I'm also interested in "Keep Voice Only" because I've tried many times to do it with cool edit with no success...

Algorithm used in vocal removers?

Reply #3
Removing voice inverts one channel and mixes it with the other.
To keep voice only, you should substract the voiceless version (mono) from the original version converted to mono. Doesn't it work ?

Algorithm used in vocal removers?

Reply #4
So simple??? This might be easier than I thought...

What about what pop3smtp23 said? I suppose that's the kind of stuff you have to do if you only have one channel to work with?

Algorithm used in vocal removers?

Reply #5
Quote
To keep voice only, you should substract the voiceless version (mono) from the original version converted to mono. Doesn't it work?


How the heck do you downmix the voiceless version into mono??

The left channel is L-R
The right channel is R-L
mono would be L-R+R-L = nothing
experimentally proven

I guess it's not so simple after all...

Algorithm used in vocal removers?

Reply #6
in editing prog
m/s matrix(ch1=(r+l), ch2=(r-l))
remove side channel
m/s matrix(ch1=(r+l)+0, ch2=(r+l)-0)
you get only center stage sounds.
is this correct??

Algorithm used in vocal removers?

Reply #7
Quote
Originally posted by Joe Bloggs


How the heck do you downmix the voiceless version into mono??

The left channel is L-R
The right channel is R-L
mono would be L-R+R-L = nothing
experimentally proven

I guess it's not so simple after all...


Well, then it's just inverted phase mono, just invert one channel to get pure mono.
In practice, just keep one of the two channels to work with, they are the same. Only the signum is inverted.

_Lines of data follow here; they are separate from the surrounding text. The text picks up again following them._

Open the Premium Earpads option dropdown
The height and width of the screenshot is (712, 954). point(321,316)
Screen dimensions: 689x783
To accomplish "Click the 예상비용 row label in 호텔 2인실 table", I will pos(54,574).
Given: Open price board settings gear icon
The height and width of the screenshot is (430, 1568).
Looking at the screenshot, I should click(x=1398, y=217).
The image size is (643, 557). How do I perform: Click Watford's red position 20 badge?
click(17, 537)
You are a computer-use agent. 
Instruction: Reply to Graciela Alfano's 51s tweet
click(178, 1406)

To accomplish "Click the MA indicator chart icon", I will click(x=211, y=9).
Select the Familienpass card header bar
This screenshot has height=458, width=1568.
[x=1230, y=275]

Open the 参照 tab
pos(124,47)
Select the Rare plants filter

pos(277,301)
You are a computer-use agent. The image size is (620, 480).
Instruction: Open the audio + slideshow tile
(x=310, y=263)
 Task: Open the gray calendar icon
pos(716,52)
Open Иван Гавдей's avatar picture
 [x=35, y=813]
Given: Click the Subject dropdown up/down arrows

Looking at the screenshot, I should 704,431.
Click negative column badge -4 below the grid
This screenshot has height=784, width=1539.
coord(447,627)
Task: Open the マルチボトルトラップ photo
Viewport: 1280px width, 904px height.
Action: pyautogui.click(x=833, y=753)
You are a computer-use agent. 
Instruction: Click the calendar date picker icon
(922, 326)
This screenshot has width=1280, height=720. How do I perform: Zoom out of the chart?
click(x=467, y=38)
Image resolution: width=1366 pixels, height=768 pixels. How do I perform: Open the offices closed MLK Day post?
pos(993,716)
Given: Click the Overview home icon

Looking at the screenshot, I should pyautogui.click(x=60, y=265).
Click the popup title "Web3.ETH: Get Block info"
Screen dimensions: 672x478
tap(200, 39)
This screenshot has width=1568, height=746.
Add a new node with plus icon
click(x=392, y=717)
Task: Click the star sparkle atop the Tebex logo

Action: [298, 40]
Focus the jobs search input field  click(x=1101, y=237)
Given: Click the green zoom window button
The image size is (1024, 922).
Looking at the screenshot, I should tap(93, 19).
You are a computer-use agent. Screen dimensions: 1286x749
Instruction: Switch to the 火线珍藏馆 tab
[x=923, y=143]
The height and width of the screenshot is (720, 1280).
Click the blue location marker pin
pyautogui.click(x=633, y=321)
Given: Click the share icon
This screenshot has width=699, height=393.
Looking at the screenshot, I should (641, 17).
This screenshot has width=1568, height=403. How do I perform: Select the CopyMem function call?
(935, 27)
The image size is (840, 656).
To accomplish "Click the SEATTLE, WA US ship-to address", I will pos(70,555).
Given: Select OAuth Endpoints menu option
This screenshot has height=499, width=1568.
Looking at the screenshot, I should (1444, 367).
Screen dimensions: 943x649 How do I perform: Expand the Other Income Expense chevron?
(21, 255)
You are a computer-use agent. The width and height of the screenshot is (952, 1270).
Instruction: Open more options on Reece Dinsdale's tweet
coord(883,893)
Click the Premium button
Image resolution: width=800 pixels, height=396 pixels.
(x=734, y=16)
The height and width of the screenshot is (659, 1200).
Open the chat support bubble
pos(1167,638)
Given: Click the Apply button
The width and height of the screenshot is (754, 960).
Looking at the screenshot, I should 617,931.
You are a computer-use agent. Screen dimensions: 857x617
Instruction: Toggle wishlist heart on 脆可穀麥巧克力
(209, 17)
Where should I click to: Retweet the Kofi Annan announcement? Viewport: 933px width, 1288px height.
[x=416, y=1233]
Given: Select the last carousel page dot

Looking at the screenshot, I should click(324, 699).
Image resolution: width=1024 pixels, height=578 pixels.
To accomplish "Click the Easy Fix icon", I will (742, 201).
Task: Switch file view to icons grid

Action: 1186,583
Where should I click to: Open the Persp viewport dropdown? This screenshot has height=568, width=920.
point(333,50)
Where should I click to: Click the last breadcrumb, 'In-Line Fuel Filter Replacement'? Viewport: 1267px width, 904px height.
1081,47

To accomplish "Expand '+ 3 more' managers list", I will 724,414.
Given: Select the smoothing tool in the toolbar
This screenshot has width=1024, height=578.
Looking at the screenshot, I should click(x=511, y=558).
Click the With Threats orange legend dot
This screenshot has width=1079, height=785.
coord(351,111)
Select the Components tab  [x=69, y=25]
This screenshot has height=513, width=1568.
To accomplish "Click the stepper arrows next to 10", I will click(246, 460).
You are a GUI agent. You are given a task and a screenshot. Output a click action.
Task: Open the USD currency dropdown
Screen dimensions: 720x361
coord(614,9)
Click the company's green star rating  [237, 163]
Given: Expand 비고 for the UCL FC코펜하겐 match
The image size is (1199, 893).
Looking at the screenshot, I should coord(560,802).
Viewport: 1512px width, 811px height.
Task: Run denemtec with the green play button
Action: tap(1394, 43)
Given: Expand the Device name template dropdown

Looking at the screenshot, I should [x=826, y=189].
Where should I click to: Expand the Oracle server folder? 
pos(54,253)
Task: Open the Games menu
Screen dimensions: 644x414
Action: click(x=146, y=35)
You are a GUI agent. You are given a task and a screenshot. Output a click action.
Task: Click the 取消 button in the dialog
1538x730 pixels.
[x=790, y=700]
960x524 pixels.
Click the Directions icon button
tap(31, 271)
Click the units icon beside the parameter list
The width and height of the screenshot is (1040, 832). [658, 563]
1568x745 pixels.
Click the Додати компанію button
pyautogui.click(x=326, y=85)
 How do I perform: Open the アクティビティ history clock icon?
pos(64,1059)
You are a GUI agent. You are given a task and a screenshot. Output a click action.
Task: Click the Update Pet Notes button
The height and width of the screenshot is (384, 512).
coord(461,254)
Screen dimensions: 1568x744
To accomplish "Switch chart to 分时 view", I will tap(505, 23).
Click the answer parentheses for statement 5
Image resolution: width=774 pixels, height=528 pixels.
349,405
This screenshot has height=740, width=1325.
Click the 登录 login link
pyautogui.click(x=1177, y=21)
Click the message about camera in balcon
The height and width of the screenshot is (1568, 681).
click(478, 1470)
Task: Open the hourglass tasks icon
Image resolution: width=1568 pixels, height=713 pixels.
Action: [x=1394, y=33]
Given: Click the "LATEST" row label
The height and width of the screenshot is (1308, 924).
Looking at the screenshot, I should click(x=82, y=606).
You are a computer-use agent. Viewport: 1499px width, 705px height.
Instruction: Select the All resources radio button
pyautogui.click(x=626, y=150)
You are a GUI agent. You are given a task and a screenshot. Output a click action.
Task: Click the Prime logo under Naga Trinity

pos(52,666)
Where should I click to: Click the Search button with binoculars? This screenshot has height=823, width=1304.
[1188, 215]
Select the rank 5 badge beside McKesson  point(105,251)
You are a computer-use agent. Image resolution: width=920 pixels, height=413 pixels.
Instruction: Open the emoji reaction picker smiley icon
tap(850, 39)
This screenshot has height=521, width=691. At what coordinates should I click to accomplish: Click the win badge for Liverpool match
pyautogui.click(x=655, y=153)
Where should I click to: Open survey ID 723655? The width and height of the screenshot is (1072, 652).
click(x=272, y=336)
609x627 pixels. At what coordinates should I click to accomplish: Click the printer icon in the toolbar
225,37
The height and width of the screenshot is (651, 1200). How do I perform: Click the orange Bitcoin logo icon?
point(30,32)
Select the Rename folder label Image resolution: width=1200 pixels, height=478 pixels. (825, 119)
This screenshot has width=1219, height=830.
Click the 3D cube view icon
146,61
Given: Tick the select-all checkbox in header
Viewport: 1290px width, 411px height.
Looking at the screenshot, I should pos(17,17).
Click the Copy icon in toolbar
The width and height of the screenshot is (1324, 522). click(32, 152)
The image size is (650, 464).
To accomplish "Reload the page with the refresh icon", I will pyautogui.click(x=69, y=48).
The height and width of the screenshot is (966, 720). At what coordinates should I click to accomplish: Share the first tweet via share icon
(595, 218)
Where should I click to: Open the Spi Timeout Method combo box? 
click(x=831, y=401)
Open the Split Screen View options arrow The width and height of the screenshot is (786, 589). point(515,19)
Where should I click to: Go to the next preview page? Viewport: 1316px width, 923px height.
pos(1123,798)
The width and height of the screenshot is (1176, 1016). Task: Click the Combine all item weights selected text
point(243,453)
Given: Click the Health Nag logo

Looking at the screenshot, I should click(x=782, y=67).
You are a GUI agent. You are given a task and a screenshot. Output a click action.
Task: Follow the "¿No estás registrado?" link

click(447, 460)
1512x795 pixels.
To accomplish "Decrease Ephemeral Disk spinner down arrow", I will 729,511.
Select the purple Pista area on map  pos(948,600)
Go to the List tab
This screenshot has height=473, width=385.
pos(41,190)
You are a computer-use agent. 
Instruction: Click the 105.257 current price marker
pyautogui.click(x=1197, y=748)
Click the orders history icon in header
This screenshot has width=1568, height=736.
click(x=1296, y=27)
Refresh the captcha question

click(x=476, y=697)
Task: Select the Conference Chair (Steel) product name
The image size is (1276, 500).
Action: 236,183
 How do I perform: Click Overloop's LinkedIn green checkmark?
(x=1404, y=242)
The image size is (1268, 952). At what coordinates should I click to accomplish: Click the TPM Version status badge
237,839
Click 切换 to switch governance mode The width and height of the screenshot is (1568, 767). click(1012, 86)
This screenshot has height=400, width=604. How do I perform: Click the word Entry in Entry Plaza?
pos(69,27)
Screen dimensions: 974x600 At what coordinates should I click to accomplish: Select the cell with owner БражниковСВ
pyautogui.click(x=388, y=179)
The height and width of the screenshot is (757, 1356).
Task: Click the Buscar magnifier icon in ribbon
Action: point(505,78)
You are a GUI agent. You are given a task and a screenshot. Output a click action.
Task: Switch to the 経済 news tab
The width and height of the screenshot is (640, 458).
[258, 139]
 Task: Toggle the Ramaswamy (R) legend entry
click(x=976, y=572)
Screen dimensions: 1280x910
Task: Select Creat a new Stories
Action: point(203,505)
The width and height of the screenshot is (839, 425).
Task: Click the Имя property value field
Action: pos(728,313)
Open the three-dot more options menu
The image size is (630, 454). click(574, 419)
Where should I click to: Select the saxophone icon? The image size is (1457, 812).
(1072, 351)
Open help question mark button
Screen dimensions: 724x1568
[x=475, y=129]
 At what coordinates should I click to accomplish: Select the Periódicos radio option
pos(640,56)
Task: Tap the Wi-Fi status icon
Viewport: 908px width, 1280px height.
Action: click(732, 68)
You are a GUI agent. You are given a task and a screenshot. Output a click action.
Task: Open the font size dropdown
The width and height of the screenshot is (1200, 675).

Algorithm used in vocal removers?

Reply #8
Ok, suppose you just take one channel
L-R or R-L

The original downmixed to mono would be L+R
Result
L+R-(L-R) = 2R or L+R-(R-L) = 2L

Don't see how that would do anything...

Algorithm used in vocal removers?

Reply #9
No, because the mono is L/2+R/2. But it doesn't work : I realized that in the version without voice, R and L are mixed with an opposite signum. If one is canceled, the other can't be canceled.

Well, just use a Dolby Sorround decoder and keep the central channel, then !